Abstract

Objectives: Severe infection is a frequent cause of admission to an acute medical unit (AMU). However, not all infected patients present with fever. The aim was to assess differences in 30-day mortality among patients hospitalized with community-acquired severe infection presenting with hypothermia, normothermia or fever.

Methods: A retrospective single-center follow-up at an AMU from August 1, 2009 to August 31, 2011. Patients were included the first time they presented with severe infection within the study period. Temperature was categorized into hypothermia (<36.0ºC), normothermia (36.0ºC–38.0ºC) and fever (>38.0ºC). Severe infection was defined as a discharge diagnosis indicating infection combined with organ failure within the first 24 h after arrival. Multivariable Cox regression analysis was computed to assess the association between temperature and 30-day mortality.

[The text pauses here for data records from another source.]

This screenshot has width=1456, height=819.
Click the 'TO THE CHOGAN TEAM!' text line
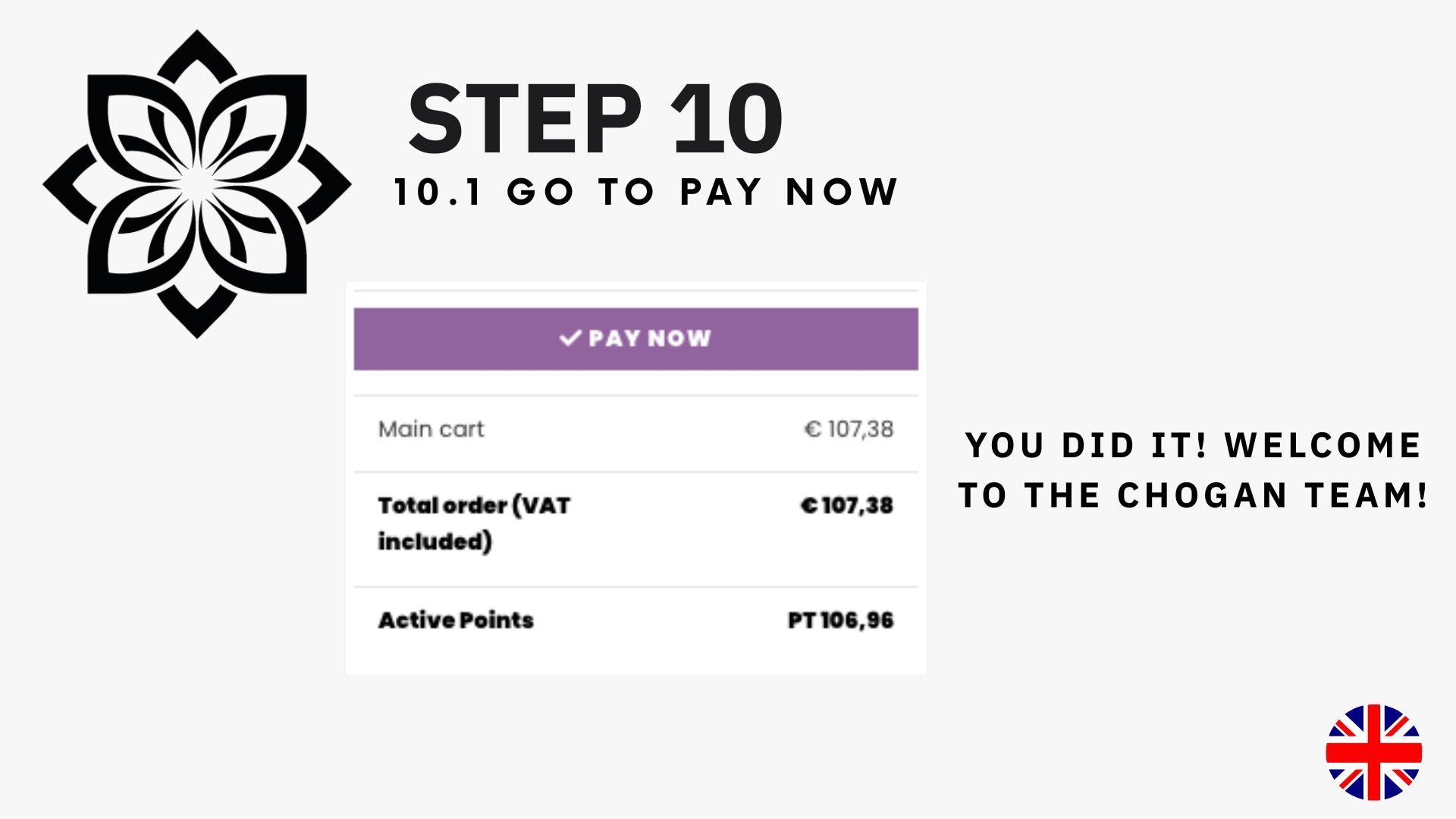tap(1193, 496)
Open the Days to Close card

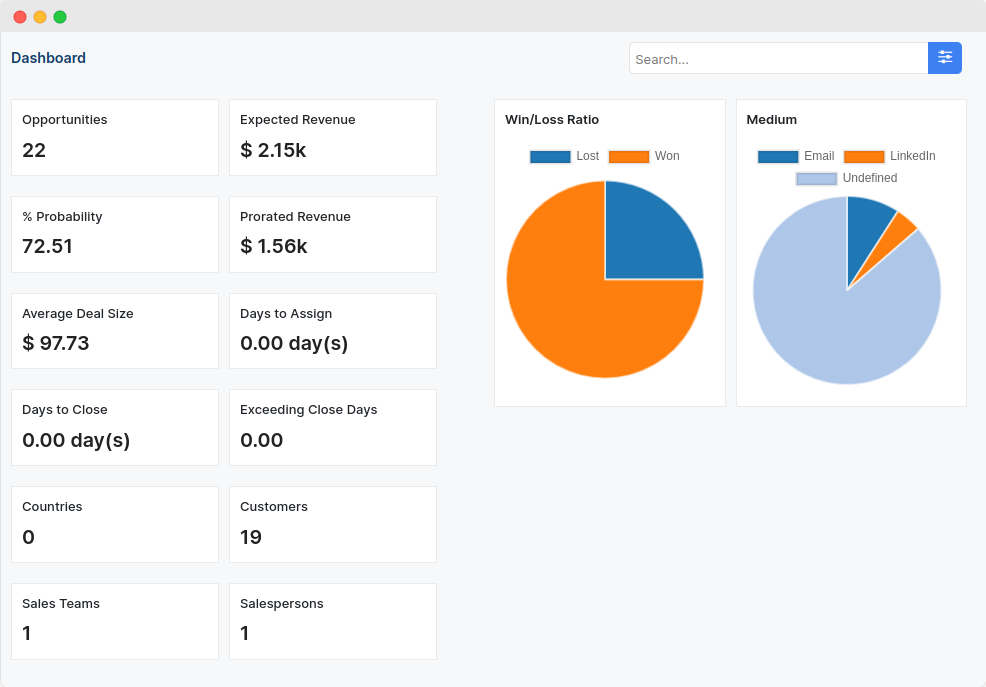[x=115, y=427]
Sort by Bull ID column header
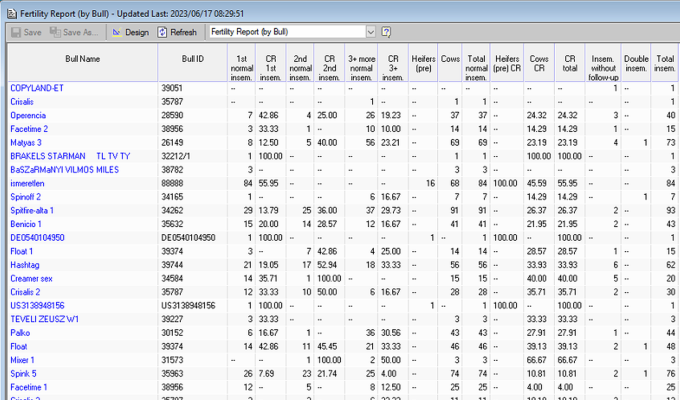Viewport: 680px width, 400px height. point(193,59)

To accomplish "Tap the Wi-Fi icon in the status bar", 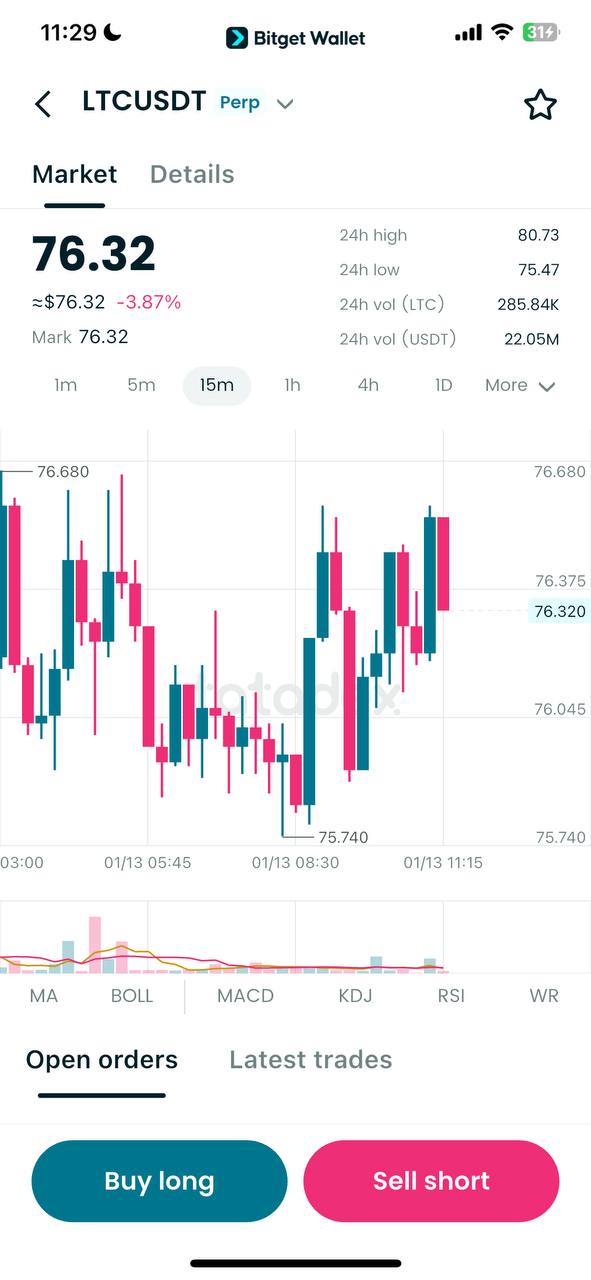I will (503, 31).
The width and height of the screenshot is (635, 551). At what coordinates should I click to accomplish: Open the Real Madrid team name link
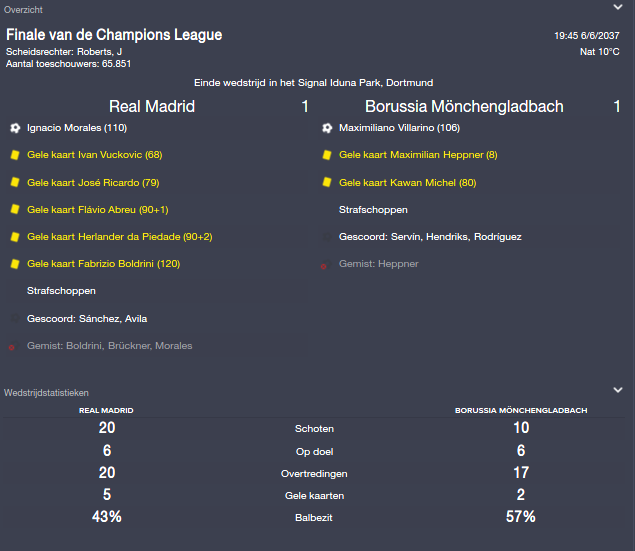[152, 106]
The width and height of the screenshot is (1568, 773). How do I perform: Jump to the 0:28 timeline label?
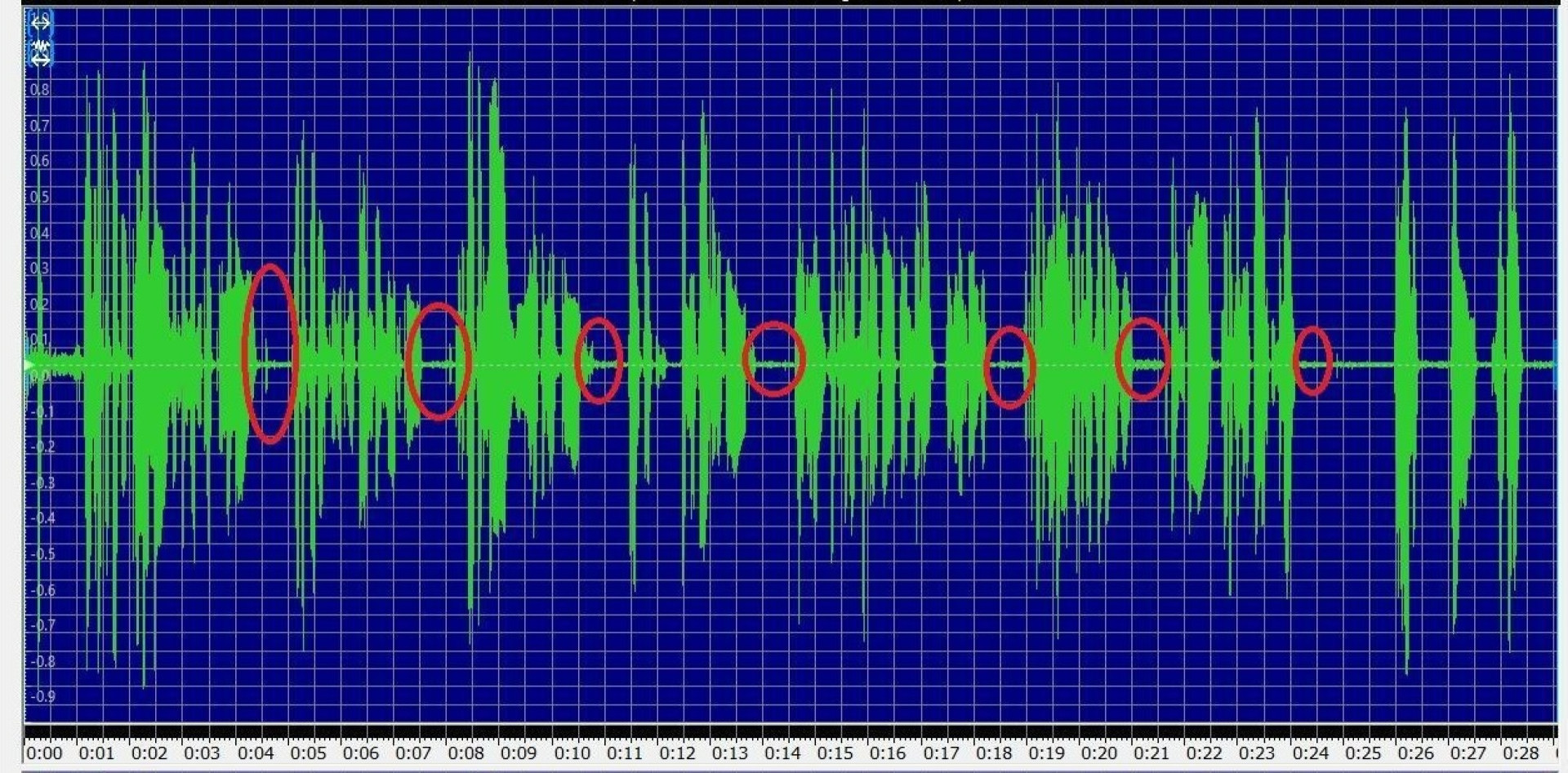1520,753
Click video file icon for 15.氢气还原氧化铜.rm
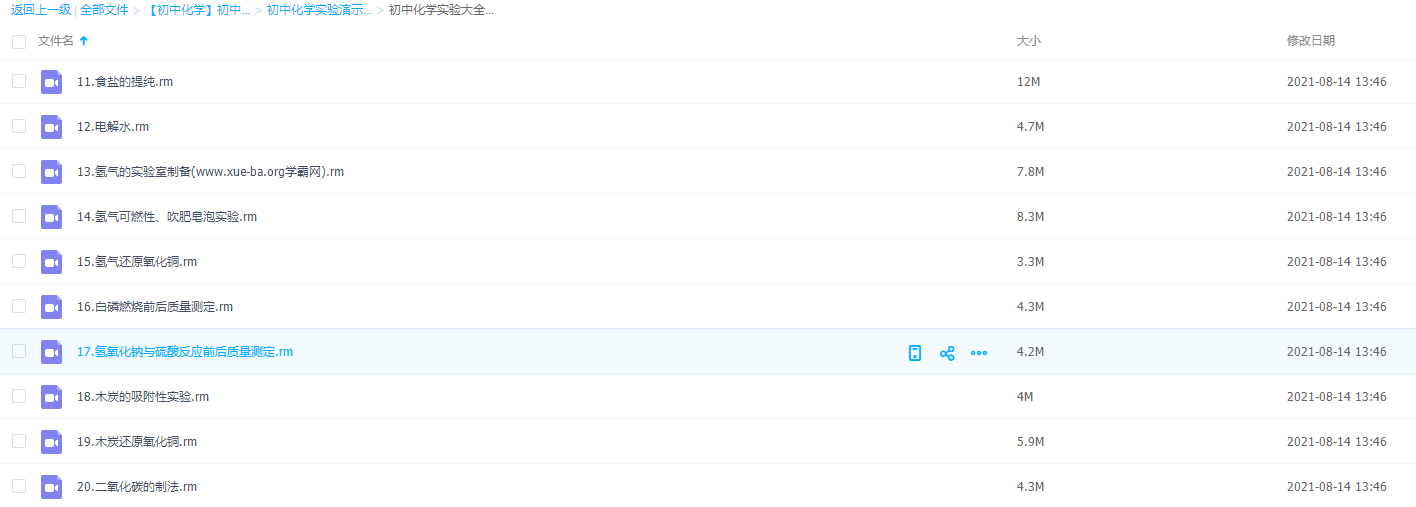The image size is (1416, 507). click(x=51, y=262)
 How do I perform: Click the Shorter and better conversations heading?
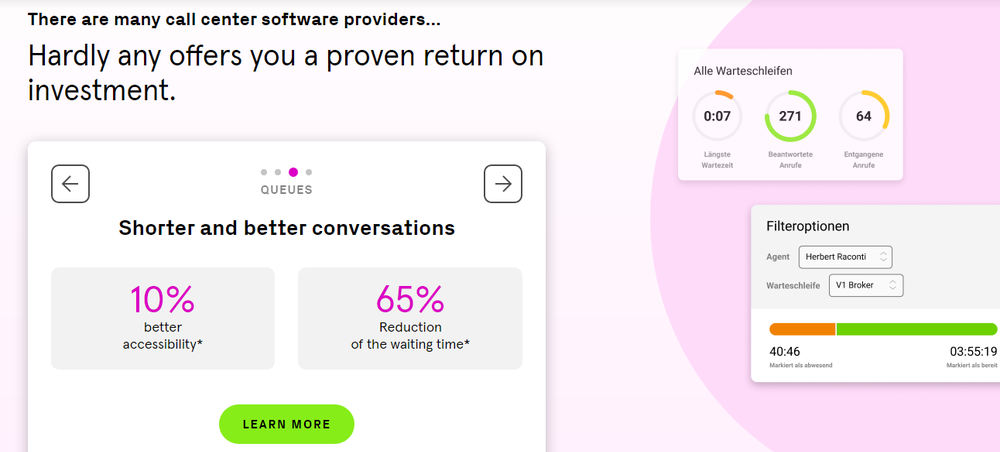tap(286, 228)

Results: A total of 2128 patients with severe infection were included. 3.0% (N  =  64) were hypothermic, 57.1% (N  =  1216) normothermic and 39.9% (N  =  848) had fever at arrival. Crude 30-day mortality was 16.1% (N  =  342, 95%CI 14.5–17.7%); 37.5% (N  =  24, 95% CI 25.7–50.5%) for hypothermic patients, 18.3% (N  =  223, 95%CI 16.2–20.6%) for normothermic patients and 11.2% (N = 95, 95%CI 9.2–13.5%) for patients with fever. Compared to normothermic patients, the adjusted hazard ratio of 30-day mortality among hypothermic patients was 1.62 (95%CI 1.06–2.49) and 0.74 (95%CI 0.58–0.94) among patients with fever.

Conclusions: Over half of the patients admitted to an AMU with severe infection were normothermic at arrival. Hypothermia was associated with an increased risk of short-term mortality, whereas patients with fever were associated with a lower risk compared to those with normothermia.